Wednesday, August 11, 2010

Annals of elegant variation

And today's Elongated Yellow Fruit award goes to the Arkansas Democrat-Gazette -- with double bonus points, because the elongated yellow fruit itself is a form of "hand-held nosh."

Mildly off topic: Not much have I traveled in the realms of Arkansas, but "fancy a ..." for "do you want a ..."? Is that really part of y'all's dialect? Seems to me sort of like hearing "I've done considerable in the doctoring way" on the streets of Mayfair.



Blogger John Cowan said...

Nosh 'munchie' is distinctly British English. I think it's clear that whoever wrote that was a Brit.

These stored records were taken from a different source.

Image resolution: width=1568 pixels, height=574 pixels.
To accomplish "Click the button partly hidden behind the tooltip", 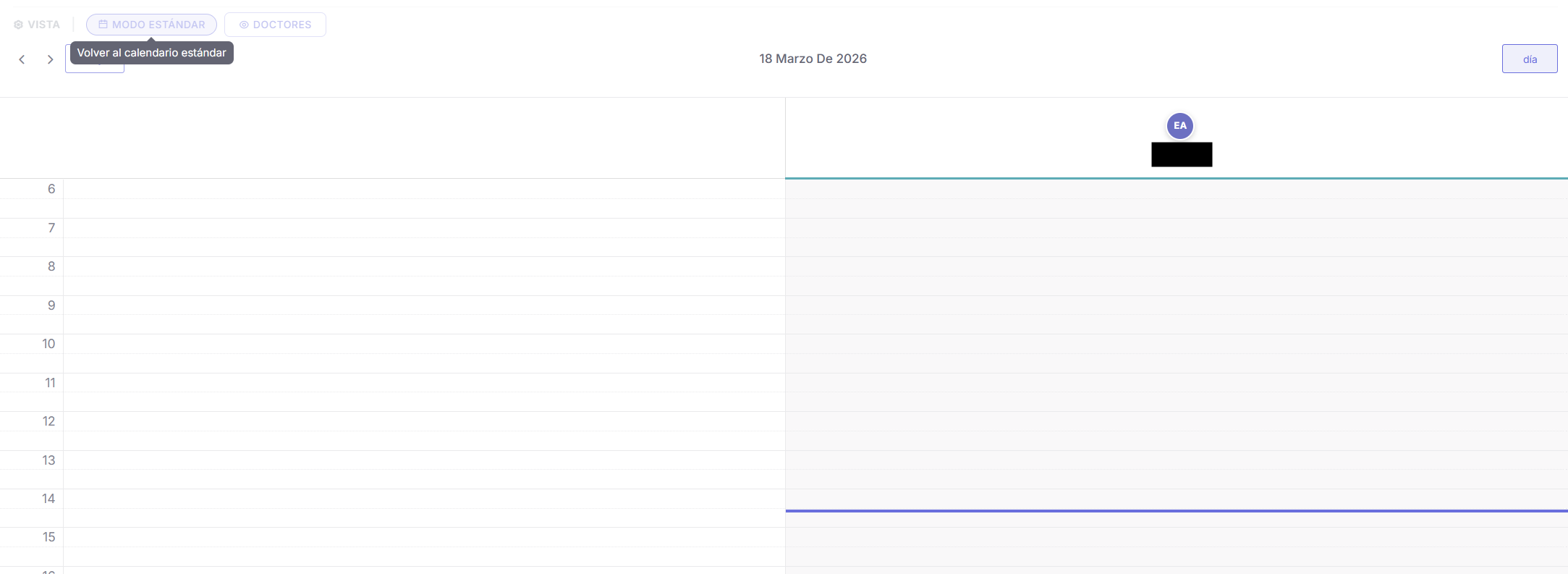I will click(95, 69).
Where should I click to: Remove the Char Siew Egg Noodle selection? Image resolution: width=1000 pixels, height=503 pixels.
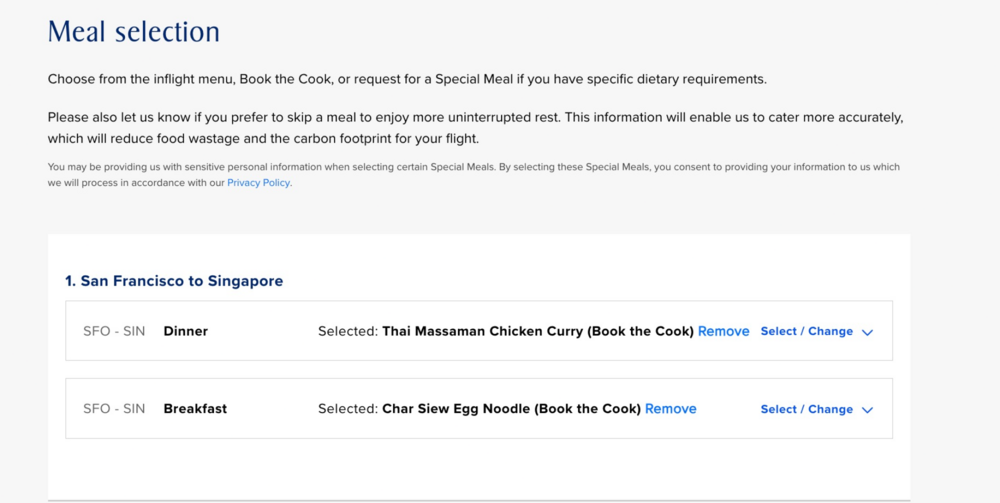pyautogui.click(x=670, y=409)
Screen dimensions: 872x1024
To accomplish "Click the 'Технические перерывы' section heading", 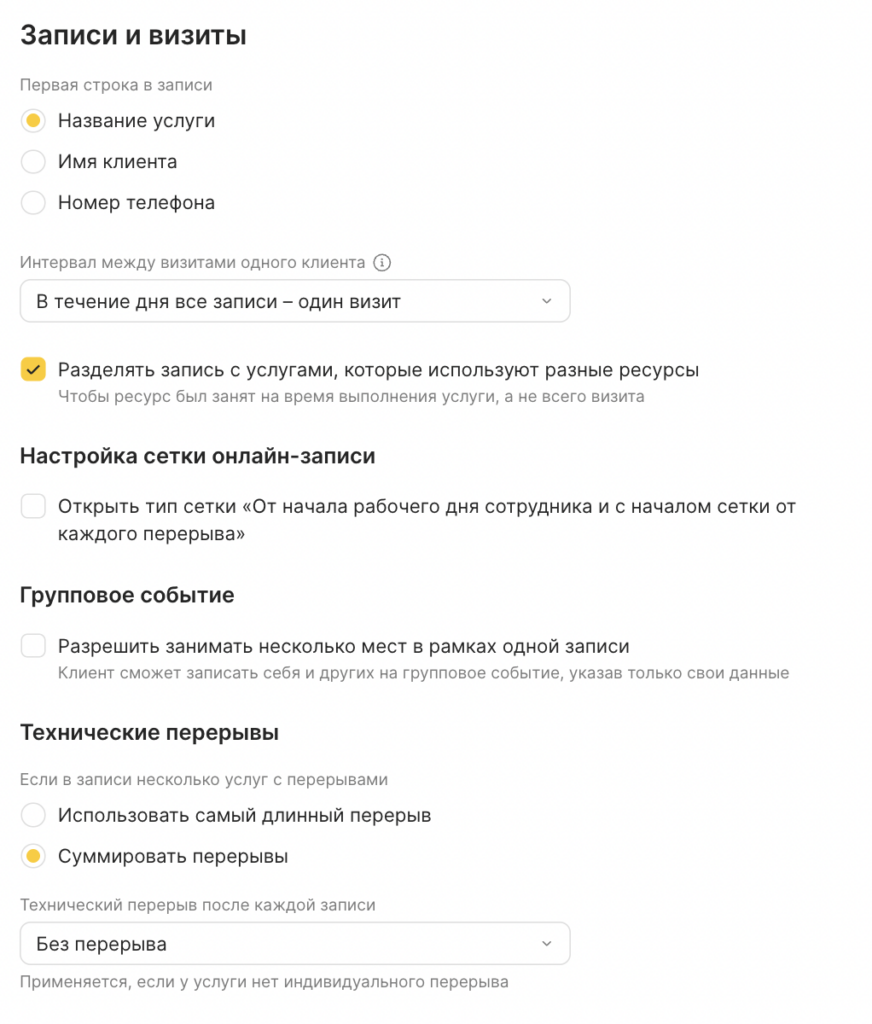I will 149,733.
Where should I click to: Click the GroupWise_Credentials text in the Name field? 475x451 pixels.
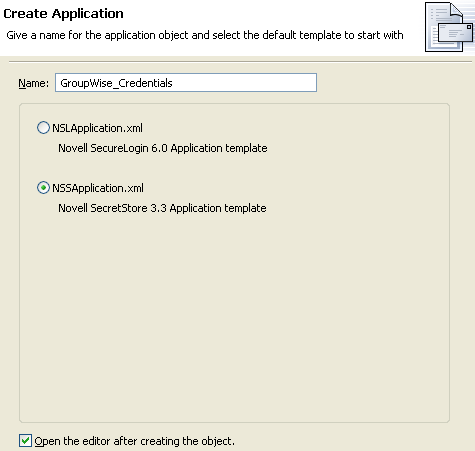tap(116, 83)
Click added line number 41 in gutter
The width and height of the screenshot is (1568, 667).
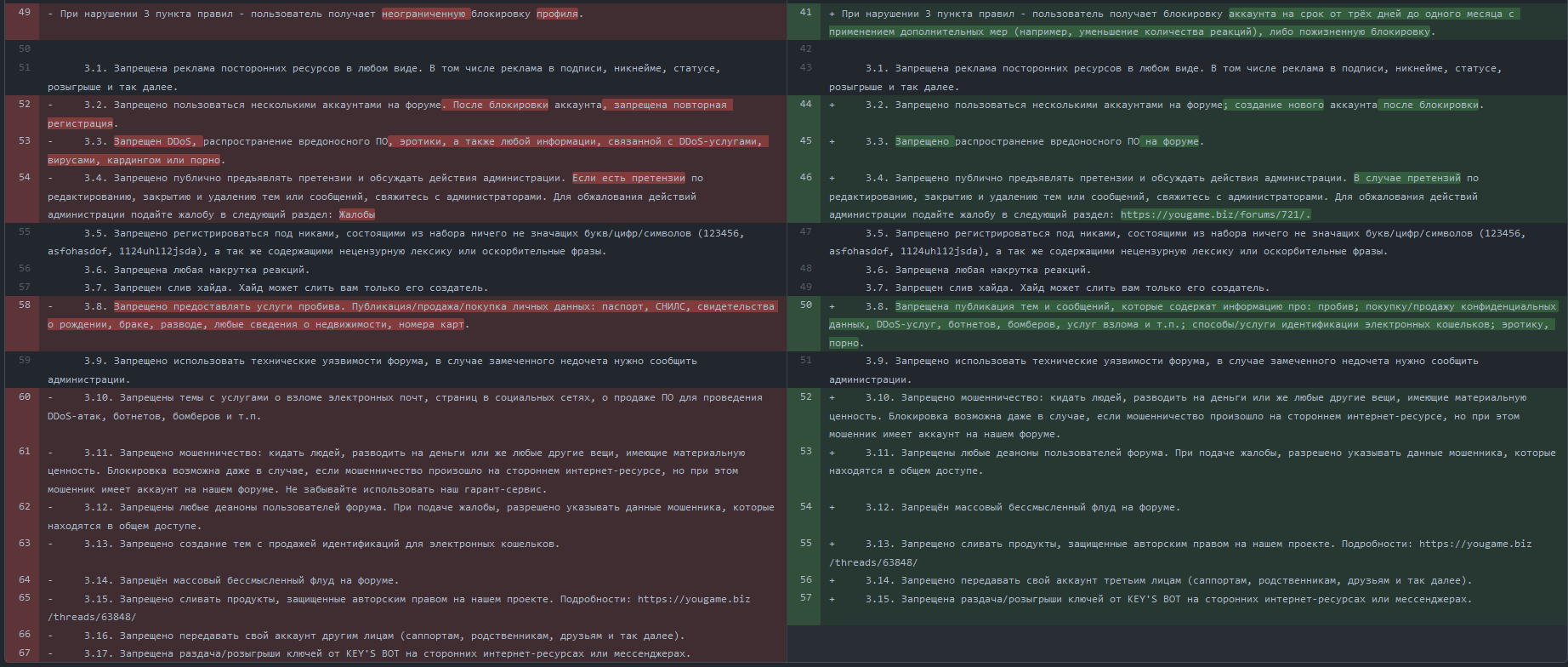click(805, 13)
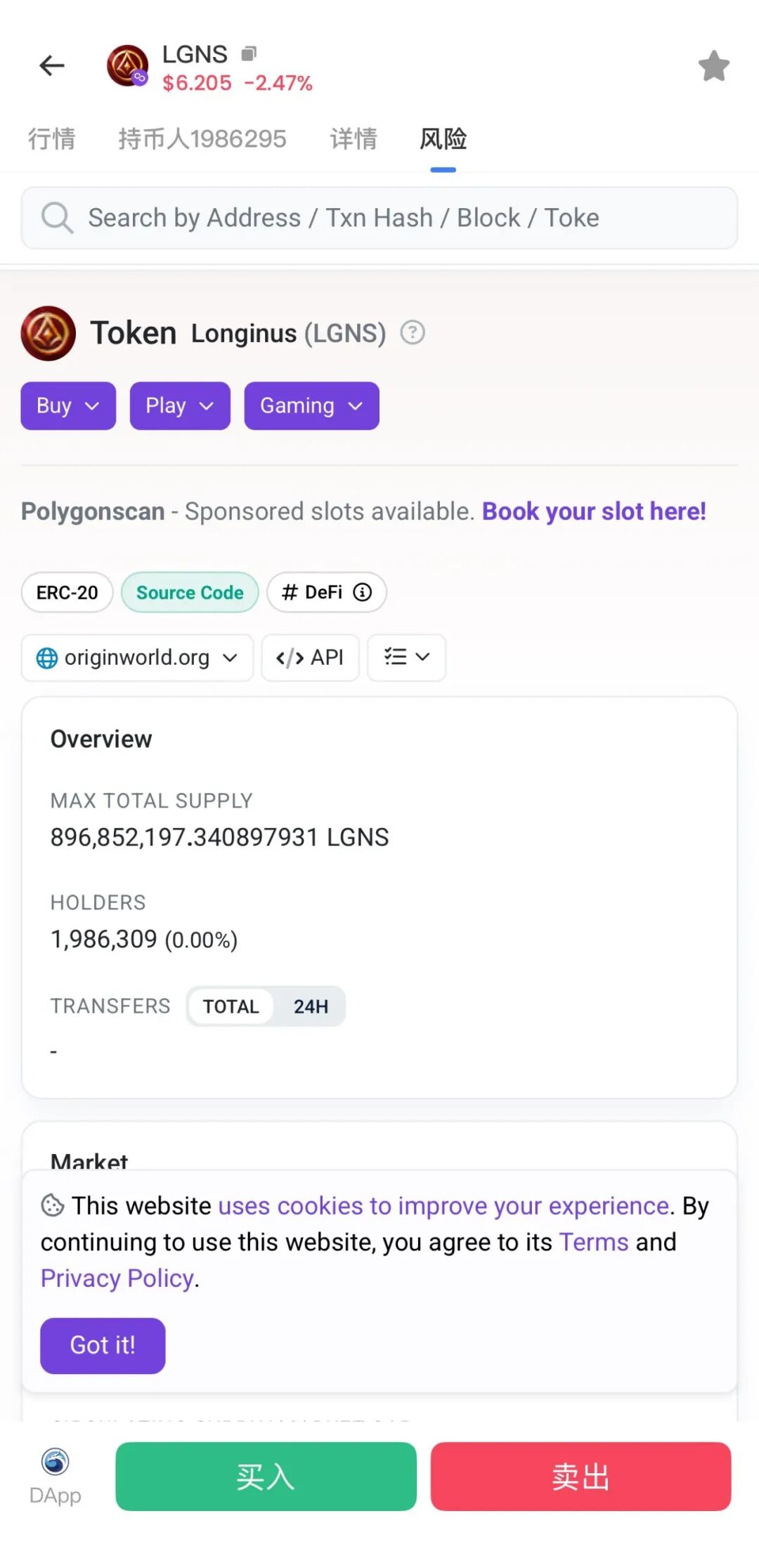Click the copy icon next to LGNS
Screen dimensions: 759x1568
coord(247,53)
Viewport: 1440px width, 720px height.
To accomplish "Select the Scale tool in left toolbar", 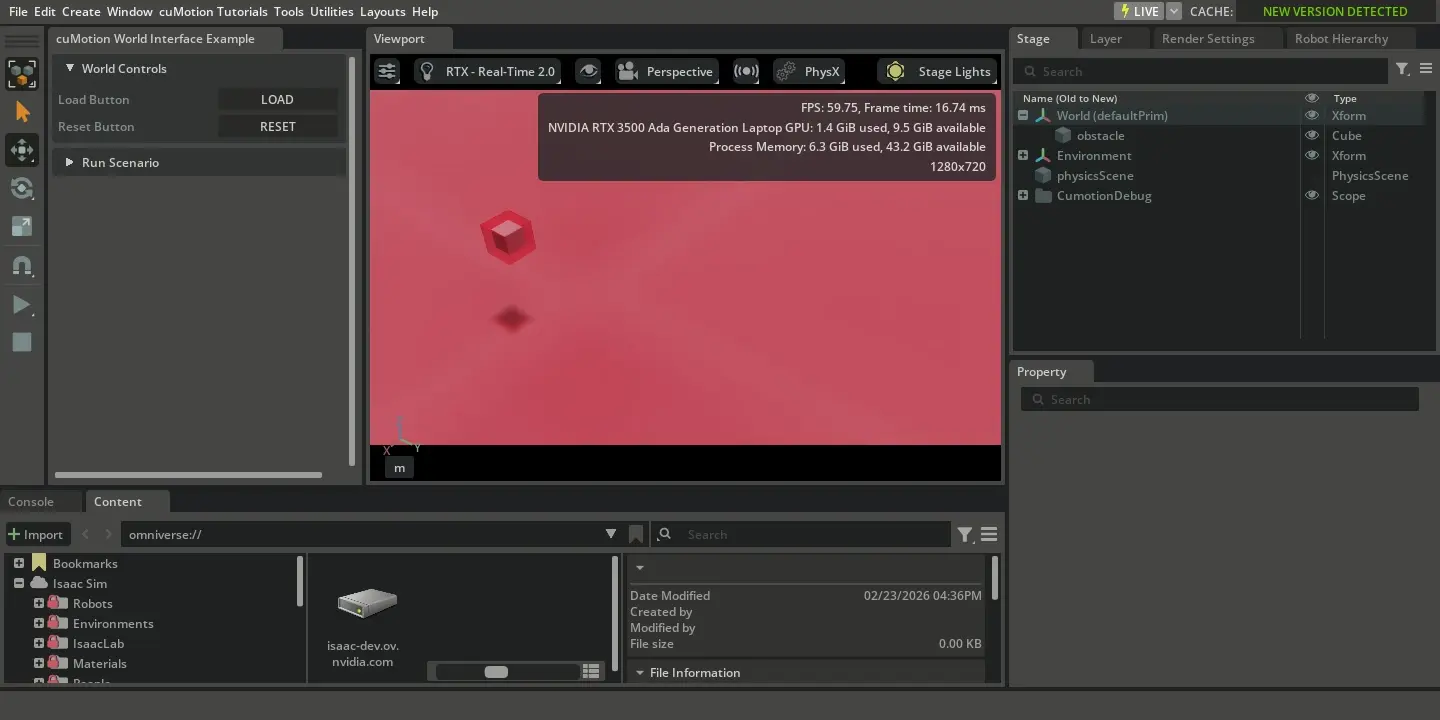I will (x=22, y=227).
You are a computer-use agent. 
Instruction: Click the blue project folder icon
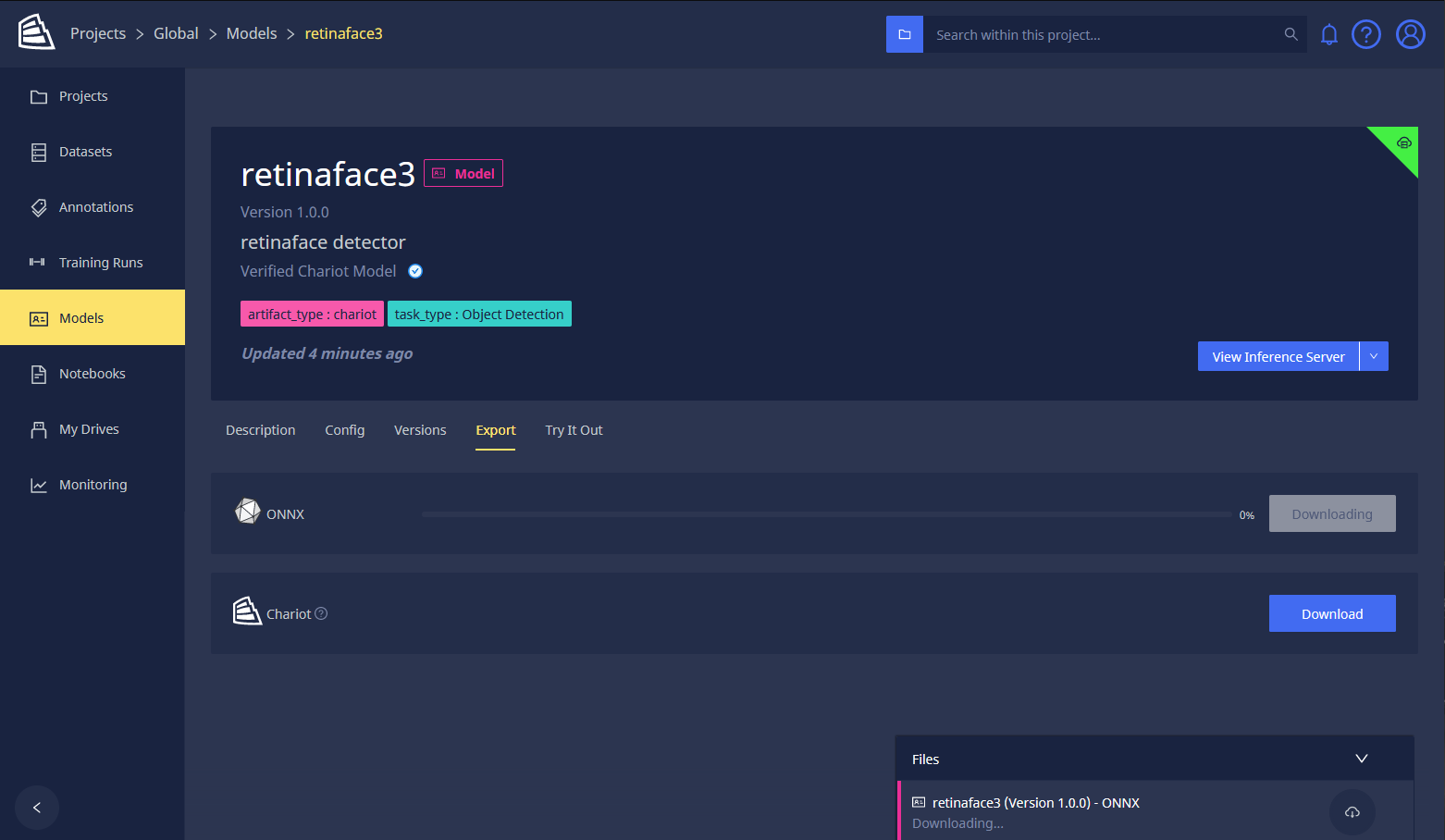coord(905,34)
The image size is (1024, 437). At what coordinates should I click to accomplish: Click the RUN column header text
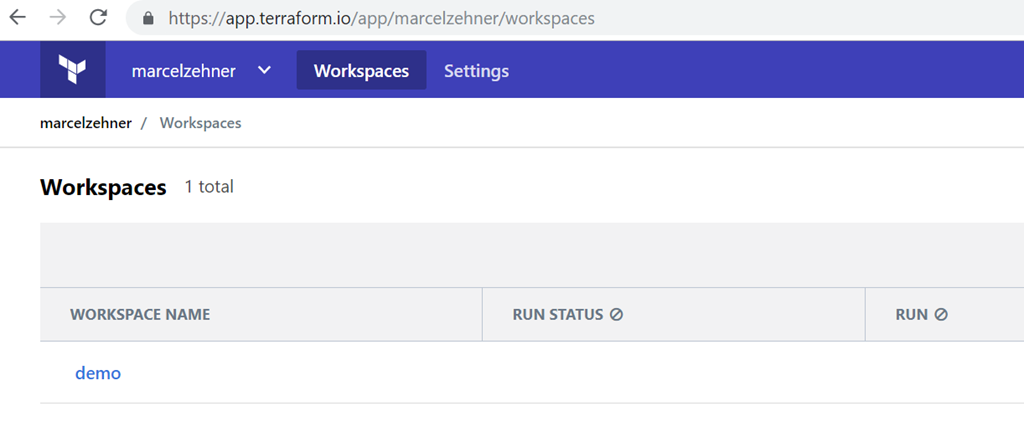pyautogui.click(x=912, y=314)
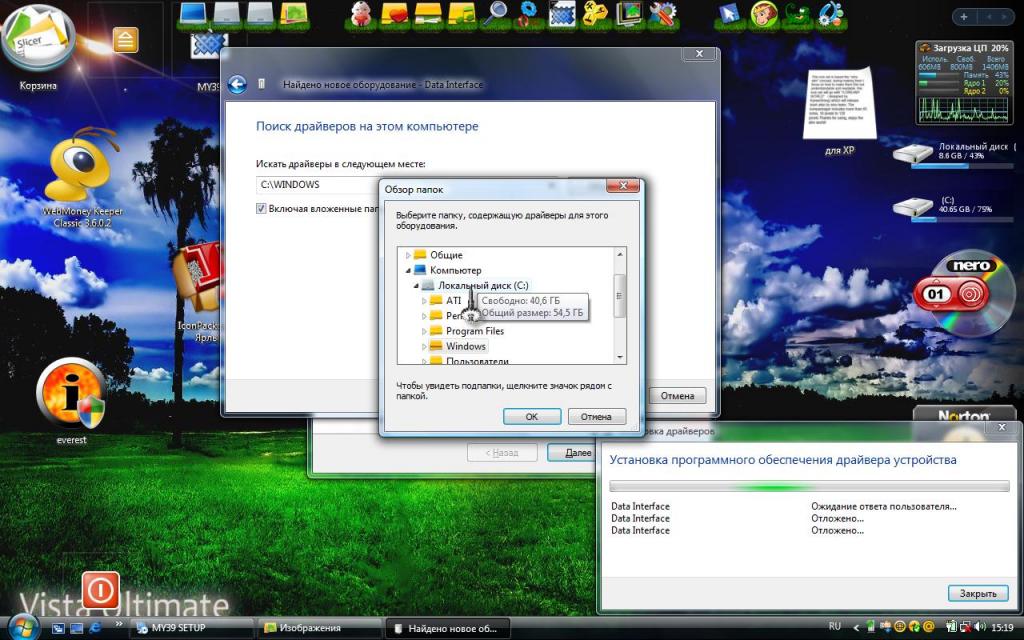The height and width of the screenshot is (640, 1024).
Task: Expand the ATI folder node
Action: pos(424,301)
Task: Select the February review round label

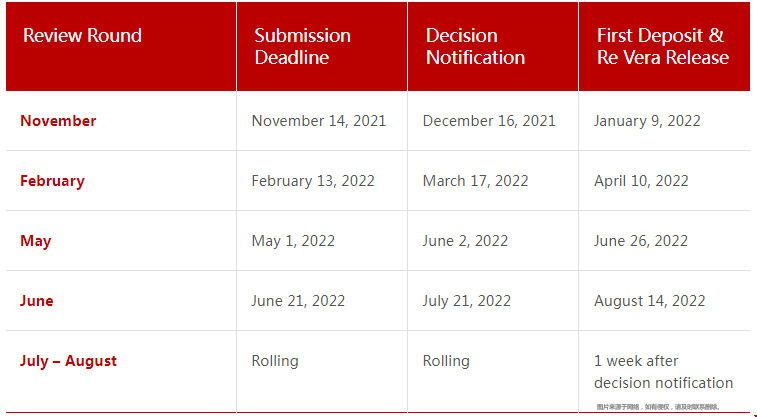Action: coord(52,181)
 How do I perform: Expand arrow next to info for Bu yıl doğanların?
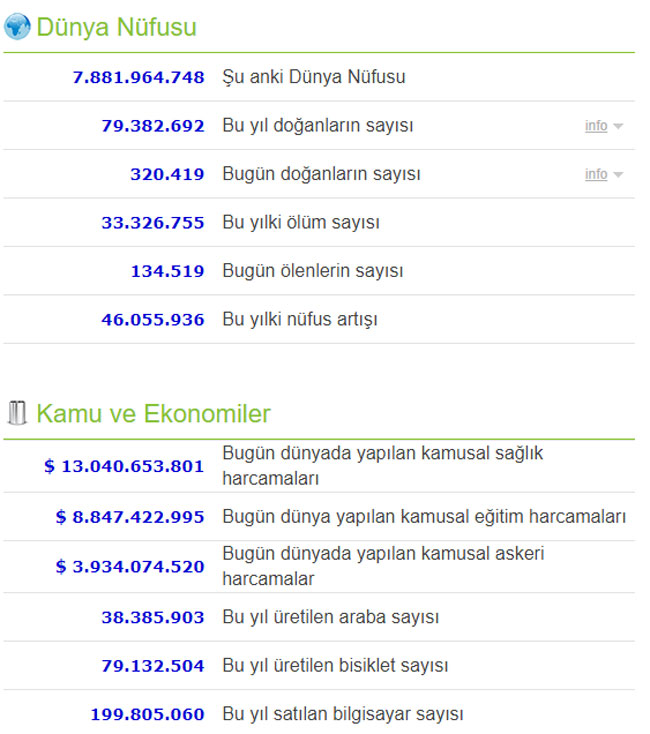pos(618,126)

10:23 AM, August 11, 2010  
Anonymous raYb said...

John could be right. It certainly sounds British. But I get the feeling that it's the dreaded bane of readers and editors: the fearsome Reportersaurus (aka reporter with a thesaurus).

7:08 PM, August 11, 2010  
Blogger fev said...

Aiyee! An Embrosaurus!

Weirdly, the OED distinguishes meanings of 'nosh' by which side of the Atlantic you're on. "Snack between meals" is judged chiefly North American; "meal" is chiefly British.

8:30 PM, August 11, 2010  
Anonymous Ed Latham said...

Let's not even go there: (Caution: strong language/sexual themes)

3:10 AM, August 12, 2010  
Blogger The Ridger, FCD said...

I'm guessing they used it because the sandwiches are fancy, not plain.